### WHAT THE TASK ASKS
Only lines with the word "computer" belong in the answer; copy them from the records below.

### TASK DATA
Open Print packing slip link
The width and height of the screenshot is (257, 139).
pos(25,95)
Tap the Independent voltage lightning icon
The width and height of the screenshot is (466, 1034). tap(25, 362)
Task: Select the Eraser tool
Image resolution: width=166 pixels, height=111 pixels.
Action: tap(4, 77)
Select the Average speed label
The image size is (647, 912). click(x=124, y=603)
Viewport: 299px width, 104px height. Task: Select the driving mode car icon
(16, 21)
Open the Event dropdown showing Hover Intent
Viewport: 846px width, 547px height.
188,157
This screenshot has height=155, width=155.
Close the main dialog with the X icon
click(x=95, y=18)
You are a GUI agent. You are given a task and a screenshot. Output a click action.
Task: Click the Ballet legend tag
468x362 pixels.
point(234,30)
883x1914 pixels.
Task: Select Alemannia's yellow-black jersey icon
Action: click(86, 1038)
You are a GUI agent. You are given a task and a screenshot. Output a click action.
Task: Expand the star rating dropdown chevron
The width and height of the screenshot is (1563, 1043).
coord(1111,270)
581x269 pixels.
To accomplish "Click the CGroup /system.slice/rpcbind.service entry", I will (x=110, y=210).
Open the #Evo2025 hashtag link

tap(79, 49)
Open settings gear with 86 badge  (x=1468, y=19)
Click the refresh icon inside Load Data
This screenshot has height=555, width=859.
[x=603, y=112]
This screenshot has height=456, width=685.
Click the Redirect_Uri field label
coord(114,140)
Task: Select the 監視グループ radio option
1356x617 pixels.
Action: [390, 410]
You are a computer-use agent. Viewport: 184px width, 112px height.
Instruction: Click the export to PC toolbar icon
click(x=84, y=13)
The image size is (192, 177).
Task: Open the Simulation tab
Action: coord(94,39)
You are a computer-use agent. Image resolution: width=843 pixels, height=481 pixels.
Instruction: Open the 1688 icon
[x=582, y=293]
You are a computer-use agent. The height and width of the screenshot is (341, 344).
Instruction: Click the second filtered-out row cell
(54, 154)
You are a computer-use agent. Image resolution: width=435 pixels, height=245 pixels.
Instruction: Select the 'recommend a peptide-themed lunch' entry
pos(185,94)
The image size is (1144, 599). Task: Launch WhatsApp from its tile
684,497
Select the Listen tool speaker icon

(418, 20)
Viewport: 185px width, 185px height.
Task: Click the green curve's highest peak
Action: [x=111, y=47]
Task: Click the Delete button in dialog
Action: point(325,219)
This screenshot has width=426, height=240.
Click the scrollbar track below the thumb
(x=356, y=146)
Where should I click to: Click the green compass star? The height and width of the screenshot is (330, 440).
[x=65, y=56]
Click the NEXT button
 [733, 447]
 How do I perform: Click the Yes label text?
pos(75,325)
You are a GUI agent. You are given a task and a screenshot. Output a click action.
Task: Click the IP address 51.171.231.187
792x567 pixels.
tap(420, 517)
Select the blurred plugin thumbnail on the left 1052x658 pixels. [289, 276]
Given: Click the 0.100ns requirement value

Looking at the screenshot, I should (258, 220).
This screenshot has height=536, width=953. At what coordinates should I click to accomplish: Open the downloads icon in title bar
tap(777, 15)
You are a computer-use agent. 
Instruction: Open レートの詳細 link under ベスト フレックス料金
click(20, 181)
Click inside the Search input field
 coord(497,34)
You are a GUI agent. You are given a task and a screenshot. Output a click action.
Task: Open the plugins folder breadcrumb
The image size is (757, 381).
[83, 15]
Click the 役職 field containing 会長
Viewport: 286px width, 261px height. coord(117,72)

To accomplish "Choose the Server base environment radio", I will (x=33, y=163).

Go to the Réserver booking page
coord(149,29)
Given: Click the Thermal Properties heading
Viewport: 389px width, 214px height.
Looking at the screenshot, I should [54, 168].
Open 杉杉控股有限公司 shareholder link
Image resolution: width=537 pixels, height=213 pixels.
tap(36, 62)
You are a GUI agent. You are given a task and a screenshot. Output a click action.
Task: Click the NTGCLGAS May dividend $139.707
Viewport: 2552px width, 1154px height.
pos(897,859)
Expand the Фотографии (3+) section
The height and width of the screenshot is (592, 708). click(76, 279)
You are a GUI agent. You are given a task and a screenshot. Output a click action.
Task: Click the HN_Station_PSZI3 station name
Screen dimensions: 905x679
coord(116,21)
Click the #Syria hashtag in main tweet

### REPLY
You are a computer-use agent. Viewport: 184px width, 112px height.
You are a computer-use agent. Image resolution: width=843 pixels, height=481 pixels.
You are a computer-use agent. The height and width of the screenshot is (341, 344).
You are a computer-use agent. Image resolution: width=435 pixels, height=245 pixels.
You are a computer-use agent. 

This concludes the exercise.